The court, without comment, turned away the city's argument that federal law does not require it to provide such overtime pay for paramedics.In other actions Monday, the justices:

-Ruled that the government must pay disability benefits to veterans injured by treatment at veterans' hospitals even if the hospital was not at fault.

-Turned down appeals from pro-life activists who say they wrongly are being sued as racketeers for blocking access to clinics and other efforts to stop women from having abortions.

-Ruled that states may tax some of the income people receive from mutual funds that invest solely in U.S. government securities. The decision affects income earned on U.S. government securities that mutual funds buy through "repurchase agreements."

-Let stand the marijuana-growing conviction and five-year prison sentence of a St. Louis man who said police searched his home illegally because they used a high-tech, heat-measuring device without out getting a court warrant.

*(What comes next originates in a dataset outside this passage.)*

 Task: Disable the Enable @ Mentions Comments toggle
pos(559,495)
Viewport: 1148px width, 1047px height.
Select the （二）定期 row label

In the Chicago case, paramedics challenged the city's claim they were exempt from overtime by a provision that also exempts firefighters.

A landmark 1985 Supreme Court decision said Congress has almost unlimited power to force state and local governments to comply with the Federal Fair Labor Standards Act, which sets minimum wage and overtime requirements.

The law generally requires all employers - private and public - to provide overtime pay for those employees who work more than 40 hours in a week. But since 1974, Congress has allowed an exemption for government employees engaged in "fire protection" and "law enforcement."

The exemption allows state and local governments to depart from the conventional 40-hour work week for calculating overtime pay for some employees. For those in fire prevention, federal law lets government agencies avoid paying overtime as long as employees do not work more than 136 hours, or 53 hours per week, over an 18-day cycle.

The Chicago Fire Department puts its firefighters and paramedics on a schedule consisting of 24 hours on duty followed by 48 hours off, with every fifth workday off. The schedule amounts to 120 hours of duty in an 18-day cycle.

Paramedics sued, contending they, unlike firefighters, should get overtime pay when working more than 40 hours in any week.

Their lawsuit noted that paramedics, although receiving the same salaries and benefits as firefighters, are not trained or expected to enter burning buildings or smoke-filled areas. Chicago paramedics, like those elsewhere, must remain in areas removed from fire scenes and do not treat victims until they have been evacuated from the immediate vicinity of a fire.

A federal trial judge and the 7th U.S. Circuit Court of Appeals said paramedics could not be treated the same as firefighters regarding overtime pay.